Step 4: GitHub Actions Workflow — Manual Trigger
Load tests are not run on every push. Running a 2-minute load test on every PR would be slow, expensive (in credits), and noisy. Instead, it's a workflow_dispatch — triggered manually, on demand:
name: Load Test
on:
workflow_dispatch:
inputs:
environment:
description: 'Environment to test'
required: true
default: 'production'
type: choice
options:
- production
- staging
jobs:
load-test:
runs-on: ubuntu-latest
steps:
- name: Checkout code
uses: actions/checkout@v4
- name: Setup SSH
run: |
mkdir -p ~/.ssh
echo "${{ secrets.HETZNER_SSH_KEY }}" > ~/.ssh/id_rsa
chmod 600 ~/.ssh/id_rsa
ssh-keyscan -H ${{ secrets.HETZNER_HOST }} >> ~/.ssh/known_hosts
- name: Run load test
env:
CLIENT_ID: ${{ secrets.CLIENT_ID }}
CLIENT_SECRET: ${{ secrets.CLIENT_SECRET }}
HETZNER_HOST: ${{ secrets.HETZNER_HOST }}
HETZNER_USER: ${{ secrets.HETZNER_USER }}
run: |
chmod +x scripts/run-load-test.sh
./scripts/run-load-test.sh ${{ github.event.inputs.environment }}
Required GitHub secrets:
| Secret | Value |
|---|---|
| HETZNER_SSH_KEY | Contents of the ED25519 private key |
| HETZNER_HOST | Server IP or hostname |
| HETZNER_USER | SSH user (e.g. root) |
| CLIENT_ID | Templify API client ID |
| CLIENT_SECRET | Templify API client secret |
The ssh-keyscan step adds the server's host key to known_hosts, preventing the interactive "are you sure?" prompt that would hang the CI runner.
What the Output Looks Like
When k6 finishes, it prints a summary to stdout — which GitHub Actions captures and displays in the workflow logs:
/\ |‾‾| /‾‾/ /‾‾/
/\ / \ | |/ / / /
/ \/ \ | ( / ‾‾\
/ \ | |\ \ | (‾) |
/ __________ \ |__| \__\ \_____/ .io
execution: local
script: load-test.js
output: -
scenarios: (100.00%) 1 scenario, 5 max VUs, 2m30s max duration (incl. graceful stop):
* default: Up to 5 looping VUs for 2m0s over 3 stages (gracefulRampDown: 30s, ...)
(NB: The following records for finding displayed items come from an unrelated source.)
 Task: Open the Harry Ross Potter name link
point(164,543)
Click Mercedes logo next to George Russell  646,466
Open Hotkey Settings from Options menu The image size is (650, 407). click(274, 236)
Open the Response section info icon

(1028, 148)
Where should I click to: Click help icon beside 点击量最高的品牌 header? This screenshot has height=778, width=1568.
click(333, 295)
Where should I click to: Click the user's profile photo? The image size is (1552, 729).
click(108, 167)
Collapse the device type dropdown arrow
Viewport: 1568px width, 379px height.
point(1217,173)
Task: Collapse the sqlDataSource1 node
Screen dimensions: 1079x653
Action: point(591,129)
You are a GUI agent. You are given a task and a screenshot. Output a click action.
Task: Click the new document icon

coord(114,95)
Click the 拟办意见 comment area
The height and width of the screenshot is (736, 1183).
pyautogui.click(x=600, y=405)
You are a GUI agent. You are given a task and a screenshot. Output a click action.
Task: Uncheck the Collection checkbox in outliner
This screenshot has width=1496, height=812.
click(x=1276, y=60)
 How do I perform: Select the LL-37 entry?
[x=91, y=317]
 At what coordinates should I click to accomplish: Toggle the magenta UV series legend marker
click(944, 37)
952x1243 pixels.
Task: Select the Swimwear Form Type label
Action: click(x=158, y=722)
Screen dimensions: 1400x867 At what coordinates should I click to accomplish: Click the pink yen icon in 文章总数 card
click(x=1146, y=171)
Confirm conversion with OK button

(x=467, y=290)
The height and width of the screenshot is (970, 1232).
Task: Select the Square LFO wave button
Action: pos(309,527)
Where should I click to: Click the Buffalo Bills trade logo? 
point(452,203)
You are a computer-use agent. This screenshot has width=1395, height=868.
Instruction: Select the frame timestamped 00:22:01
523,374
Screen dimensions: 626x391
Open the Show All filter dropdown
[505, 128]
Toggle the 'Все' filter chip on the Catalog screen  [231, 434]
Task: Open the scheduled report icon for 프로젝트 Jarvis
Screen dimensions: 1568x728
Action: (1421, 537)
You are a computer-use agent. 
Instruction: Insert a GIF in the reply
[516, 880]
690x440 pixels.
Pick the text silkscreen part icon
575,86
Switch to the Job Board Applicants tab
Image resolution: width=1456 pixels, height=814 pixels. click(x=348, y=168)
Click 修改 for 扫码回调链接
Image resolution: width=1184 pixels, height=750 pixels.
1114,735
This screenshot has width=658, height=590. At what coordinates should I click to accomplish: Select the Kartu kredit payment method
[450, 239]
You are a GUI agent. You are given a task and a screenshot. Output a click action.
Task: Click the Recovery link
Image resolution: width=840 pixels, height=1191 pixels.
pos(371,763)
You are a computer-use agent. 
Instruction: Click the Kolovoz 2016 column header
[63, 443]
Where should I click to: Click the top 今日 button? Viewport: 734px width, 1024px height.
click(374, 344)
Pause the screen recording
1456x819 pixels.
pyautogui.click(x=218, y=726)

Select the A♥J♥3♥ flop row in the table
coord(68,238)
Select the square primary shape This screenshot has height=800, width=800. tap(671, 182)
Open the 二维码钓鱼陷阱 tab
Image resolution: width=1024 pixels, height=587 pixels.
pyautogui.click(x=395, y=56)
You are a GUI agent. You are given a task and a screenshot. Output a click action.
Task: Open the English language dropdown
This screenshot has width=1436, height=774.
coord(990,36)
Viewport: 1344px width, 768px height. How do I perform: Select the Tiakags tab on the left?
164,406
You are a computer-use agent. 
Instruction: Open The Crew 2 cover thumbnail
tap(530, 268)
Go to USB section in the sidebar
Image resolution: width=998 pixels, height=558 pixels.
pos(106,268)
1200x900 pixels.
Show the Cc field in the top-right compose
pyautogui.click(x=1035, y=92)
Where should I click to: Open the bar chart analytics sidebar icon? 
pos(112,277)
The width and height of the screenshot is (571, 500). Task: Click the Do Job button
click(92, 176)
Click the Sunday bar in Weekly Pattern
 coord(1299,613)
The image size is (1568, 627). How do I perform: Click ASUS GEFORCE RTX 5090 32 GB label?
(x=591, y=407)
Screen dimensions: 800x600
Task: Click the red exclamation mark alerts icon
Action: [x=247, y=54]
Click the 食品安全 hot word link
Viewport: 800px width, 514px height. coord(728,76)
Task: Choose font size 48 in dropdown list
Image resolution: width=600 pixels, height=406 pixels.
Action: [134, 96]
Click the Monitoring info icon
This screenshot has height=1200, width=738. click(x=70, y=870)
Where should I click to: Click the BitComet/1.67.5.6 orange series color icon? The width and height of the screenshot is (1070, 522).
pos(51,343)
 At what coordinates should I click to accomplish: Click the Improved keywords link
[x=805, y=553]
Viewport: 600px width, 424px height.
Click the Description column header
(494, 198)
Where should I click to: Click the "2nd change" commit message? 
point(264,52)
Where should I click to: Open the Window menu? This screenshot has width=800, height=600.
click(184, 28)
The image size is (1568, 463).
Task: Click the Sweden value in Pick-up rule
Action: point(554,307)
✓ PDF generation status is 200
✓ PDF generation response time < 5s
checks.........................: 100.00% ✓ 142 ✗ 0
data_received..................: 14 MB 117 kB/s
data_sent......................: 87 kB 727 B/s
http_req_blocked...............: avg=18.4ms min=2µs med=5µs max=1.04s p(90)=10µs p(95)=14µs
http_req_duration..............: avg=1.91s min=892ms med=1.79s max=4.12s p(90)=2.94s p(95)=3.21s
✓ { expected_response:true }....: avg=1.91s min=892ms med=1.79s max=4.12s p(90)=2.94s p(95)=3.21s
http_req_failed................: 0.00% ✓ 0 ✗ 142
http_req_receiving.............: avg=143.2ms min=4.98ms med=79.5ms max=731ms p(90)=381ms p(95)=477ms
http_req_sending...............: avg=258µs min=97µs med=213µs max=1.45ms p(90)=435µs p(95)=509µs
http_req_tls_handshaking.......: avg=18.3ms min=0s med=0s max=1.04s p(90)=0s p(95)=0s
http_req_waiting...............: avg=1.77s min=858ms med=1.66s max=3.86s p(90)=2.72s p(95)=3.02s
http_reqs......................: 142 1.183333/s
iteration_duration.............: avg=2.91s min=1.9s med=2.79s max=5.15s p(90)=3.94s p(95)=4.21s
iterations.....................: 142 1.183333/s
vus............................: 1 min=1 max=5
vus_max........................: 5 min=5 max=5
running (2m00.0s), 0/5 VUs, 142 complete and 0 interrupted iterations
default ✓ [==============================] 0/5 VUs 2m0s
✓ http_req_duration............: p(95)=3.21s < 3.5s ✓ PASS
✓ http_req_failed..............: rate=0.00% < 10% ✓ PASS
The thresholds section at the bottom is the pass/fail verdict. k6 exits with a non-zero code if any threshold is breached — which means GitHub Actions marks the workflow run as failed. No manual inspection required.
The Full File Structure
job-runner/
├── k6/
│ ├── load-test.js # k6 test script
│ └── Dockerfile.k6 # Minimal k6 Docker image
├── scripts/
│ └── run-load-test.sh # SSH + SCP + docker run orchestration
└── .github/
└── workflows/
└── load-test.yml # Manual GitHub Actions workflow
Four files. That's the entire setup.
Key Design Decisions, Explained
Run k6 on the server, not from CI
Running from GitHub's Ubuntu runners introduces network hops: CI runner → Cloudflare/CDN → Vercel (API gateway) → Hetzner. That's fine for integration testing but adds noise to performance benchmarking. Running on Hetzner itself tests the raw capacity of the PDF service without network jitter.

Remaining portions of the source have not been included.